Opened 13 years ago
Closed 12 years ago
#16386 closed New feature (wontfix)
Handle subclasses in signal dispatcher
Reported by: | Patryk Zawadzki | Owned by: | nobody |
---|---|---|---|
Component: | Core (Other) | Version: | 1.3 |
Severity: | Normal | Keywords: | |
Cc: | Triage Stage: | Design decision needed | |
Has patch: | no | Needs documentation: | no |
Needs tests: | no | Patch needs improvement: | no |
Easy pickings: | no | UI/UX: | no |
Description
Currently the signal dispatcher stores just the identity of the passed object instead. Because of that the _live_receivers
method can only perform equality tests. The result is that the moment you use Python inheritance for models, the signals stop working.
You can work around that by setting sender to None
but it adds a bit of an overhead due to the fact that your handler is called for each and every object and there are places where you can't change how signals are connected (like the generic relations).
Therefore I propose modifying the _make_id
function a bit so when passed a type (class) or a list/tuple of types it returns it verbatim without identity casting. Then _live_receivers
could test for issubclass
dealing with classes.
While this would technically result in a different behavior from what Django 1.3 does, I doubt it would be a problem.
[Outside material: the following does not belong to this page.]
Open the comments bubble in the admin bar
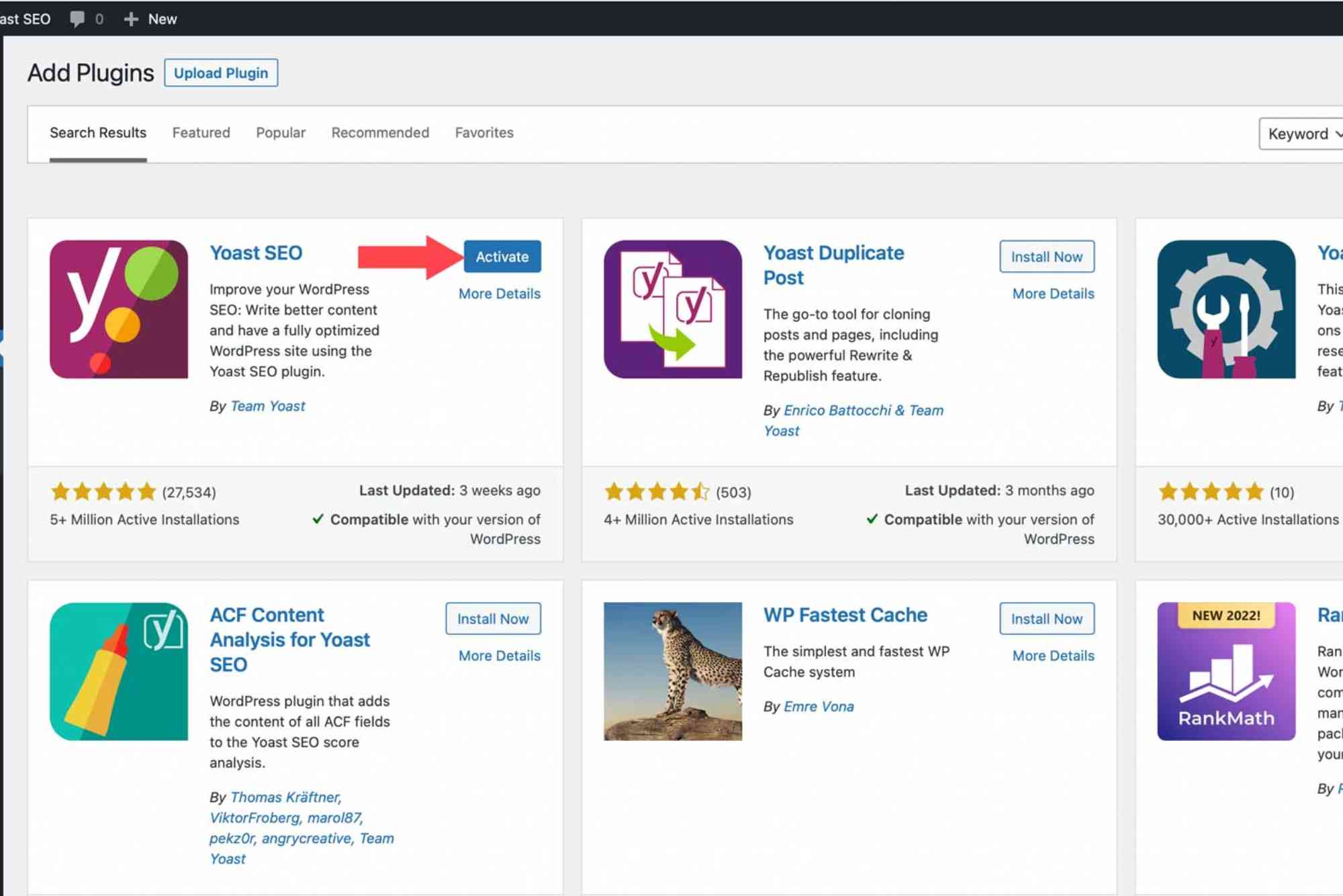Image resolution: width=1343 pixels, height=896 pixels. point(78,19)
I don't think there are many cases when you want a signal from a base class but not from subclasses and the few remaining uses can manually test for that in the handler.
Change History (2)
comment:1 by , 13 years ago
Triage Stage: | Unreviewed → Design decision needed |
---|
comment:2 by , 12 years ago
Resolution: | → wontfix |
---|---|
Status: | new → closed |
I can't really think of a way forward that includes solid backwards compatibility, and this isn't a big enough improvement to warrant breakage or migration. So unfortunately I think we're stuck with it as is.
If someone can think of a way forward that is backwards-compatible, then feel free to reopen (and say how!), but otherwise it's not gonna happen.
I agree that in most cases, inherited classes should behave like their parent classes with regard to signals, but the backwards incompatibility can't be simply ignored.